Hece çok önemli işlevler üstlendi bu zaman içerisinde. Fakat artık “okul dergi” diyebileceğimiz dergiler dönemi kapandı mı, sorusunu sorduran bir yapısı da var Hece’nin. Okul-dergiler, amatör ruhun ürünüydü elbette. Amatör ruh bir yere kadar iyidir, ama bazı sıkıntıları da bünyesinde barındırır. Bunun örnekleri çoktur. Bu yazıda bunlara girmeyeceğim, ama ilerde ihtiyaç olursa bu konuyu başka ortamlarda tartışabiliriz.
Biz tam okul-dergiler dönemi kapandı mı diye sorarken, yeni bir dergi çıktı sahneye yine Ankara’da. Edebiyat Ortamı.
Edebiyat Ortamı, aslında çok zaman önce sahneye çıkmıştı. Server Vakfı bünyesinde, vakfın yönetim kurulu başkanı Sayın Mehmet Ali Bulut’un fikrinin sonucu olarak, Ali K. Metin yönetiminde 1997 yılı boyunca her ay yayımlanmıştı Edebiyat Ortamı.
O zaman benim de kıyısından köşesinden dâhil olduğum bu dergi tecrübesi pek başarılı bir tecrübe sayılmaz elbette. Bu nispeten başarısız tecrübeden sonra yine Server Vakfı ve yine Mehmet Ali Bulut, sanırım yükümlülük duygusuyla yeniden harekete geçti ve ikinci Edebiyat Ortamı dönemi başladı 2008’de.
Dergi bu kez iki ayda bir yayımlanıyor şair Mustafa Aydoğan’ın yönetmenliğinde. Kapağından sayfa düzenine, ekibinden yazı kadrosuna varıncaya dek daha umut verici bir hali var yeni derginin.
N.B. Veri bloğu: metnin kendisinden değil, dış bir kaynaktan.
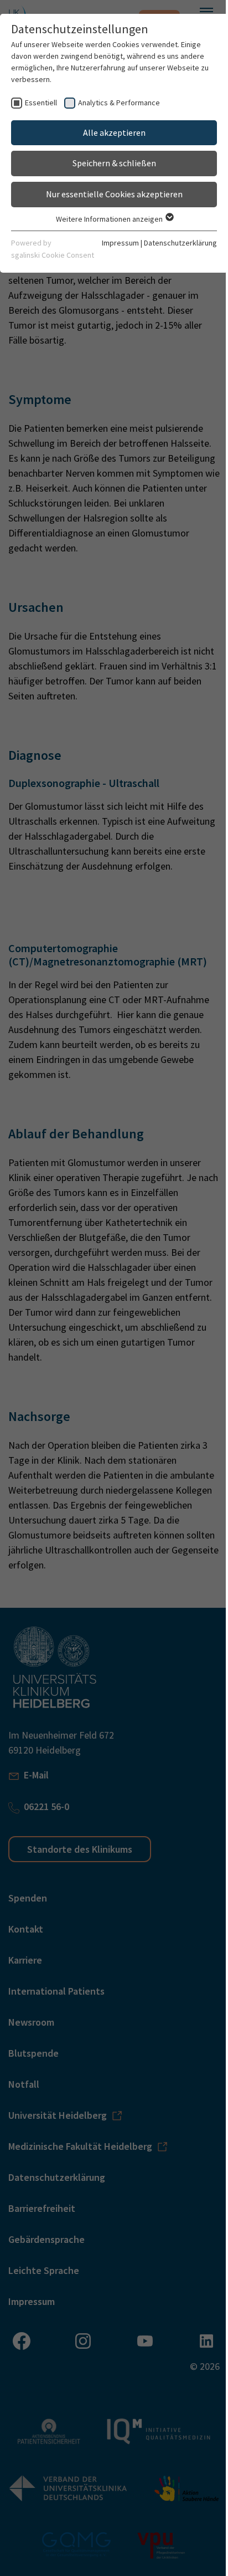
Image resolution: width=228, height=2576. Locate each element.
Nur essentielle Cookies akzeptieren (114, 194)
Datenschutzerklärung (180, 243)
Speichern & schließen (114, 162)
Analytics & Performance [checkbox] (119, 103)
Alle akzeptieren (114, 132)
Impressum (120, 243)
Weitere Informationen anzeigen (110, 219)
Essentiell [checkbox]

Hatta denilebilir ki adı dışında eski dönemle bir alâkası yok.
Bütün bunlar sevindirici ve güzel de, Edebiyat Ortamı dergisinin, “Okul-dergiler dönemi kapandı mı” sorusunu geri almamıza yol açacak nesi var da ben umutlandım? Dergi çıkmaya başlayalı tam bir yıl oldu. Gözlemlediğim şu: Bu dergi, bir dergi, yani edebî ürünleri deren, bir araya getiren bir süreli yayın olmaktan ziyade, edebî bakış ve duruş sergilemeye çalışan bir düzlem, bir ortam olmaya çalışıyor yayımladığı ürünlerle.
Dergi yönetimi, geleceğe yönelik kaygılar taşıdığını hissettiriyor sayılarıyla. Ayrıca İslam dünyasının kültür bunalımı üzerine kafa yoran bir ekip izlenimi veriyor dergi ekibi.
**
Nicedir dünyanın kalbi İslam dünyasında atıyor ve son zamanlarda bu kalp atışı, kalp çarpıntısına dönüştü. Müslüman toplumların ve özelde bizim toplumun durumu hiç de iç açıcı değil bu çarpıntı karşısında.
Çözüm üretmek için yeterli donanıma sahip değiliz. Bu donanımları kazanmada kültür ehline, ediplere ve aydınlara büyük sorumluluklar düşüyor.
İflas ile karşı karşıya kalan tüccarlar eski defterleri karıştırırlarmış. Bizim de pek çok açıdan iflasa sürüklenmekte olduğumuzu kim inkâr edebilir? Bu iflas tehlikesi karşısında toplumun yazarları, aydınları ve düşünenleri de eski defterleri karıştırmalı değiller mi?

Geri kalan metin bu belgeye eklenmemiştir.